EXERCISE A: Return these rows word for word: begin at the row that contains "This screenshot has height=457, width=1235." and stop after the last row.

TEXT:
Updated: Sep 6, 2022

By Jessie Seigel / Washington, D.C.


Rep. Val Demings, the Democratic Senatorial candidate in Florida, taking a victory lap after handily winning last week’s primary
Rep. Val Demings, the Democratic Senatorial candidate in Florida, taking a victory lap after handily winning last week’s primary

In the Sunshine State, the Senate race is already blazing.

Last Tuesday (Aug. 23), after easily winning the Democratic nomination for Senate in Florida, Rep. Val Demings, 65, the first female police chief of the Orlando police department. came out swinging:

We're not going back. We're not. There are women and men, and people of all races and ages who suffered, bled, and died for us to have the constitutional rights that we enjoy. We're not going back to being treated like second-class citizens. We're not going back to being treated like property. We will continue to fight and fight and fight some more for a woman's right to choose and you believe in that America.

Demings, a third-term congresswoman, is challenging Florida’s popular current senator, conservative Republican Marco Rubio, 51, who has held that seat since 2011. If she wins, Demings would become the first Black senator in Florida’s history.


GOP candidate Marco Rubio complained to the FBI that as the ranking member of the Senate Intelligence Committee, he should have been informed of the Mar-a-Lago raid beforehand
GOP candidate Marco Rubio complained to the FBI that as the ranking member of the Senate Intelligence Committee, he should have been informed of the Mar-a-Lago raid beforehand

Rubio, born in Miami to Cuban parents, served as speaker of the Florida House of

Representatives before being elected to the U.S. Senate in 2010. In 2015, he sought the Republican candidacy for president, but subsequently suspended his campaign after losing the Florida primary to Donald Trump. Backtracking, he successfully ran for re-election to the Senate instead. Rubio has been a consistent Trump ally ever since.

Florida is one of the most politically divided states in the country, its last three governors’ races being decided by one percentage point or less. Nevertheless, in 2016, Rubio won re-election by almost eight percentage points. For the first time in modern history, Florida has more registered Republicans than Democrats.

Florida’s race this year may not be the Democrats' top priority; they may see Pennsylvania, Wisconsin, Ohio and North Carolina as stronger opportunities to pick up a treasured Senate seat because of the GOP’s choice of ultra-extreme candidates in those states.

DATA EXTRACT:
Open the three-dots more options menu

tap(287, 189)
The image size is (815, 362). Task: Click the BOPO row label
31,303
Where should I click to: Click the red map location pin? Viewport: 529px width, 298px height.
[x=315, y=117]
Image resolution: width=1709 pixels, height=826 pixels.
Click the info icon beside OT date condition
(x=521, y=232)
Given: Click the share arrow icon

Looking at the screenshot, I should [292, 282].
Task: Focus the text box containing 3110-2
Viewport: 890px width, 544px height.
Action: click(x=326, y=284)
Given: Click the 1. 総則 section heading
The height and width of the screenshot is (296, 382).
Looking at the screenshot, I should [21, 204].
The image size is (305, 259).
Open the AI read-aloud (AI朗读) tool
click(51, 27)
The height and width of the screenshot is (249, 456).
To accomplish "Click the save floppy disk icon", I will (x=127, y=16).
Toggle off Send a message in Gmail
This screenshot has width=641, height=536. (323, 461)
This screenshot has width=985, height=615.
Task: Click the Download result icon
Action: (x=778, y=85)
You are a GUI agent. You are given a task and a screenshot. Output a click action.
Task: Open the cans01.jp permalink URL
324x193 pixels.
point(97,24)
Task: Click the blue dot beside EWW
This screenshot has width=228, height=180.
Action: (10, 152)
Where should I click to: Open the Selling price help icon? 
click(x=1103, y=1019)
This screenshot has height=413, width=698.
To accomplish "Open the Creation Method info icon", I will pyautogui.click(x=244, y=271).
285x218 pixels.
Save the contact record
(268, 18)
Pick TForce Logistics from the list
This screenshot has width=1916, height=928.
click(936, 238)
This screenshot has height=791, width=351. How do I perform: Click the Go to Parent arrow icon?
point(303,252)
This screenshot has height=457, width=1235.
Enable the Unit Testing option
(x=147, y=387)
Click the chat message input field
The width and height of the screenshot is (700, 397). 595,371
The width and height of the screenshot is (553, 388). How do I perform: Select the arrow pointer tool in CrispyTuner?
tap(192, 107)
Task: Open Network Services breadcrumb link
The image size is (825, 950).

EXERCISE B: Supply the next part of the article on the Florida Senate race, picking up after its final sentence.

EXPECTED ANSWER A:
This screenshot has height=457, width=1235.
Enable the Unit Testing option
(x=147, y=387)
Click the chat message input field
The width and height of the screenshot is (700, 397). 595,371
The width and height of the screenshot is (553, 388). How do I perform: Select the arrow pointer tool in CrispyTuner?
tap(192, 107)
Task: Open Network Services breadcrumb link
The image size is (825, 950).

EXPECTED ANSWER B:
But failure to make Florida a priority along with these other states would be short-sighted. Like those other states, the Florida senate seat could ensure the Democrats’ continued control of the Senate. With that body currently split 50-50 between parties, Democrats currently maintain control only because of the Vice President’s ability to break ties. Loss of even one Democratic seat would give control to the GOP.

Demings is proving to be a force to be reckoned with. As one of her campaign staff members bragged to the press a day after her win, “She’s fierce, strong, tough, she’s no-nonsense, she tells it like it is.” Demings’ campaign is trying to reinforce this view of her with an image of Rubio as weak and slick.

According to the Federal Election Commission as of August 23, Demings has out-fundraised Marco Rubio—raising $47 million as opposed to Rubio’s $36 million.

A poll of likely voters conducted by the nonpartisan Center Street PAC from August 12-14, had Rubio with 52 percent of support as opposed to Demings’ 41 percent. But a University of North Florida poll, conducted August 8-12, found Demings holding a four-point lead over Rubio—48 percent for Demings versus 44 percent for Rubio. At a minimum, these varying numbers in roughly the same time period suggest that the state’s voters may be up for grabs.


Starting in 2007, Demings served as Orlando’s first female police chief for five years
Starting in 2007, Demings served as Orlando’s first female police chief for five years

Furthermore, Demings’ appealing backstory makes her a strong candidate. She is one of seven children; her father was a janitor and her mother a maid, giving her strong working-class cred to draw voters. Demings spent 27 years in the Orlando Police Department and was the department’s first female chief from 2007-2011. During her tenure as police chief, there was an impressive 40% decrease in violent crime.

Further enhancing her resume, Demings was selected by House Speaker Nancy Pelosi to serve as one of the impeachment managers in the first Senate trial of Donald Trump, and was on the short list to be Joe Biden’s vice-presidential running mate in 2020.

The Supreme Court’s evisceration of Roe v. Wade in June has made women’s rights over their own bodies and civil rights in general increasingly important midterm issues. Demings’ positions on those matters are clear. In various years, she has received 100 percent voting scores from the ACLU, NARAL Pro-Choice America and the Planned Parenthood Action Fund.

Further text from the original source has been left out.